The case determined whether the National Marine Fisheries Service (NMFS) misinterpreted its authority under the Magnuson-Stevens Act, which governs fisheries management, to require commercial fishing boats to pay or partially subsidize the salaries of federal monitors or observers on board their fishing vessels for the purpose of collecting data and preventing overfishing. The NMFS had provided those services at its own expense, but when its budget became insufficient to cover the costs, the agency issued a rule that required the boat owners to pay some or all of the costs. There was no provision in the Magnuson-Stevens Act that gave the NMFS such authority, and boat owners challenged the new requirement from the agency.
The court not only ruled in favor of the plaintiffs but also overruled Chevron, U.S.A. Inc., Petitioner, v. National Resources Defense Council, Inc., et al., American Iron and Steel Institute, et al., William D. Ruckelshaus, Administrator, Environmental Protection Agency, Petitioner, v. National Resources Defense Council, which was decided in 1984 and is known more commonly as Chevron v. EPA or Chevron.

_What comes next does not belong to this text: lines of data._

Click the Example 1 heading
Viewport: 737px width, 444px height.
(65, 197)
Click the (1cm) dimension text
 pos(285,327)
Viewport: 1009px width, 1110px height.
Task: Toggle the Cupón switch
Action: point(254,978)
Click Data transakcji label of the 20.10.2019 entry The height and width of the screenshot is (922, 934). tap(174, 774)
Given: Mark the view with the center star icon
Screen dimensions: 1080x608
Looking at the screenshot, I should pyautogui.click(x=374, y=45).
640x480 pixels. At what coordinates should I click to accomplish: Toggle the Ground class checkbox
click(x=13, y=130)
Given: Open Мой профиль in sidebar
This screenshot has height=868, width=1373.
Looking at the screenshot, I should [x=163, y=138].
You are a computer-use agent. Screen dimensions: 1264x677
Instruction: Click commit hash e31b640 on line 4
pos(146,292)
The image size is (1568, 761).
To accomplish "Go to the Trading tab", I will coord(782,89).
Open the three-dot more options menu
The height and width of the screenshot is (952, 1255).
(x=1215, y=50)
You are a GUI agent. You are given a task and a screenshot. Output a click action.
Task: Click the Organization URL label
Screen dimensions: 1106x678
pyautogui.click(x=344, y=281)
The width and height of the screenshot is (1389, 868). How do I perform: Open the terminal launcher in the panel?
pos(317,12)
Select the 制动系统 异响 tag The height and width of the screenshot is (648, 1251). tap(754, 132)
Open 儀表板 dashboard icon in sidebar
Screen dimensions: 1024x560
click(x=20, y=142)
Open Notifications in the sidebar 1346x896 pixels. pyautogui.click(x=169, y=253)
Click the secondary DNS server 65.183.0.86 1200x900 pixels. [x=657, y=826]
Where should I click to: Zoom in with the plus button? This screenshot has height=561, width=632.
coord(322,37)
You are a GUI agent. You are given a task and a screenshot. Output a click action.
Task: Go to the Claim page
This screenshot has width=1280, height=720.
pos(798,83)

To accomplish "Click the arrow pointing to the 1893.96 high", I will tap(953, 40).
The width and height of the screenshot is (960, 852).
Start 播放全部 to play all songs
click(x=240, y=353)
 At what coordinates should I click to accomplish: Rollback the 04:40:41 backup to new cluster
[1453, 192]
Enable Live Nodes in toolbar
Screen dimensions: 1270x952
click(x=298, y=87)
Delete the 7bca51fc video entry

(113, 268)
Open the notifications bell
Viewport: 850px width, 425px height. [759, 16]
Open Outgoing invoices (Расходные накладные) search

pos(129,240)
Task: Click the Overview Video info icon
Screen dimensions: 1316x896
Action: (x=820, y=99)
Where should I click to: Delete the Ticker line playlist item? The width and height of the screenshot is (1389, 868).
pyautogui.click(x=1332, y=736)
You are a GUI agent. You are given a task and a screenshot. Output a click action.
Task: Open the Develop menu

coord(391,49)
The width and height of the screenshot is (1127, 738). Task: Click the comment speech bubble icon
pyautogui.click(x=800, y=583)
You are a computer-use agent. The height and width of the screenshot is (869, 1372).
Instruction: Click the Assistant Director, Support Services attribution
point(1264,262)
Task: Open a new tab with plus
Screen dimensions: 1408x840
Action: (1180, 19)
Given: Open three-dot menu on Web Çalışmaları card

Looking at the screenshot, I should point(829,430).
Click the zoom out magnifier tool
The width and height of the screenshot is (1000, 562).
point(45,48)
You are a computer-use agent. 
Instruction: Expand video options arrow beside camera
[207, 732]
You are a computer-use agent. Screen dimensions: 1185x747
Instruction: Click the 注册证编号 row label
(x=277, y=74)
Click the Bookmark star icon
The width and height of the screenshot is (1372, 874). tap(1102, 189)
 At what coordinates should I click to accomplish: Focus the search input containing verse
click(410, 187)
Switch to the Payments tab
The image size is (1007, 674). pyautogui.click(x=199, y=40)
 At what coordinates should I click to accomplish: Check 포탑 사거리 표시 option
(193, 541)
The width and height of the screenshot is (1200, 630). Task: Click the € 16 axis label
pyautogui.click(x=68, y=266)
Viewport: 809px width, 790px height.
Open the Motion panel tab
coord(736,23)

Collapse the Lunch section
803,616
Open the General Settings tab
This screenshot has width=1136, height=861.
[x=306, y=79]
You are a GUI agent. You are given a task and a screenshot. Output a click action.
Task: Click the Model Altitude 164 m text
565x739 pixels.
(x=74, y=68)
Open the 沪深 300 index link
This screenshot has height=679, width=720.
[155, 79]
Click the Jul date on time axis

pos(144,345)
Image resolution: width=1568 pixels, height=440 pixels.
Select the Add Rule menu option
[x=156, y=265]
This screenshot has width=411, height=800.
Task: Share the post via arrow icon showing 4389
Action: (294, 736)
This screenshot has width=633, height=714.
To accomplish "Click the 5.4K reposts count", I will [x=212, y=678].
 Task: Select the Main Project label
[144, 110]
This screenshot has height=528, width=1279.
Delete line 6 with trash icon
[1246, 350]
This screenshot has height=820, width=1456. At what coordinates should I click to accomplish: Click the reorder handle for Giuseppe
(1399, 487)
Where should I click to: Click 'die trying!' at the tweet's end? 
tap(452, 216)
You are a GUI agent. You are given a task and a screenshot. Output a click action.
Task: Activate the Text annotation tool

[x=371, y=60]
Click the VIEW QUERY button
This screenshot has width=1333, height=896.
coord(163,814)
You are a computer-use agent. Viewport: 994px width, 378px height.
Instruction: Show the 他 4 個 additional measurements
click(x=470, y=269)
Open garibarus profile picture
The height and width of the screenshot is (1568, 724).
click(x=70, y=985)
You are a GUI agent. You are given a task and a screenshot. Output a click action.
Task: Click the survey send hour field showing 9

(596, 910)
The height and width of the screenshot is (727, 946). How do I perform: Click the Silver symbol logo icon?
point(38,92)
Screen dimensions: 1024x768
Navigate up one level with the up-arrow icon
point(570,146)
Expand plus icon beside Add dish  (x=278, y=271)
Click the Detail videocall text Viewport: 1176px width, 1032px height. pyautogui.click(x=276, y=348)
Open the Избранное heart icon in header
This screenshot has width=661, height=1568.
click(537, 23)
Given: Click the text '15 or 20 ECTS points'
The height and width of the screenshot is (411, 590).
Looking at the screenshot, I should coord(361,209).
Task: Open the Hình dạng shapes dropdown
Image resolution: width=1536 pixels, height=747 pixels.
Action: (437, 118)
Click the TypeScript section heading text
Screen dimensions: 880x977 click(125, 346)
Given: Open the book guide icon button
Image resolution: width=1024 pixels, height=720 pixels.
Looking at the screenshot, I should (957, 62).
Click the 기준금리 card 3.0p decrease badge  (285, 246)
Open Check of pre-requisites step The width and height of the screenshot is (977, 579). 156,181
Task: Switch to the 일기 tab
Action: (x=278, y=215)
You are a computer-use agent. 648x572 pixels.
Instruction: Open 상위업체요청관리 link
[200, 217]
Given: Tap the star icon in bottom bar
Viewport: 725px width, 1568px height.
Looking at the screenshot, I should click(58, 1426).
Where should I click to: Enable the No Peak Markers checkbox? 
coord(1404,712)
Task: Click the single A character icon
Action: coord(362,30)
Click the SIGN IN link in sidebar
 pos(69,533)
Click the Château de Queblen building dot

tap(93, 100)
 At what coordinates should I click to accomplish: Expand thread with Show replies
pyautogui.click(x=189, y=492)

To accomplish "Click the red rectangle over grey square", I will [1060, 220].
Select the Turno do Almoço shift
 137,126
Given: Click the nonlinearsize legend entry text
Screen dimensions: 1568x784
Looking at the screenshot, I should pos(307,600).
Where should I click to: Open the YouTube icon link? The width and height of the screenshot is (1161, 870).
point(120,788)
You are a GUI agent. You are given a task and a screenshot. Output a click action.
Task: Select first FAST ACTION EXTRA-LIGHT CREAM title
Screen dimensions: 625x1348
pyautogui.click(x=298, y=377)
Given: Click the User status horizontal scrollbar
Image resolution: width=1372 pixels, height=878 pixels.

Chevron gave agencies broad authority to interpret statutes in their rulemaking process. When challenges were brought against those decisions, the executive branch would claim what became known as the Chevron defense or deference. As House Majority Leader Steve Scalise (R-La.), Speaker Mike Johnson (R-La.), and Whip Tom Emmer (R-Minn.) said in their statement after the ruling, “Chevron deference has led to a massive expansion of the federal government and a reduction of Congress’s role in the policymaking process.” The case created an imbalance in the separation of powers and led to “many of the burdensome regulations that stifle progress and curtail liberty.” The leadership team noted that the “landmark decision by the Court restores the balance outlined by the Founders in our Constitution and represents the beginning of the end of the administrative state. House Republican committees will be conducting oversight to ensure agencies follow the Court’s ruling and no longer engage in excessive interpretative license in administering statutes under their jurisdiction.”
The House Commerce on Energy and Commerce, whose jurisdiction includes healthcare and technology, has oversight of several of the most active rulemaking agencies, including the Environmental Protection Agency, the Federal Communications Commission (FCC) and the Federal Trade Commission. Committee Chair Cathy McMorris Rodgers (R-Wash.) said, “Moving forward, major decision-making authority will no longer automatically be deferred to unelected, unaccountable bureaucrats. Power has been placed back in the hands of the American people and their elected representatives, as the Constitution prescribes.”
The Loper Bright decision will impact not only future rulemaking but also upcoming court cases, including the case filed in the U.S. Court of Appeals for the Sixth Circuit regarding the FCC’s Safeguarding and Securing the Open Internet rule, which was published in the Federal Register on May 22, 2024. Other agencies will also need to take a hard look at their regulations to ensure they will hold up to judicial scrutiny under the new bar set under Loper Bright.
Despite the hue and cry from supporters of the regulatory state, the Chevron decision only had an impact on rulemaking for the past 40 years. Before then, agencies did not have the wide-ranging and somewhat unchecked authority to decide how to interpret legislation enacted by Congress and yet the Republic survived. The Loper Bright decision brings authority over federal law back to where it was prior to 1984 and where many believe it always belonged, to the elected members of Congress who are directly accountable to the American people.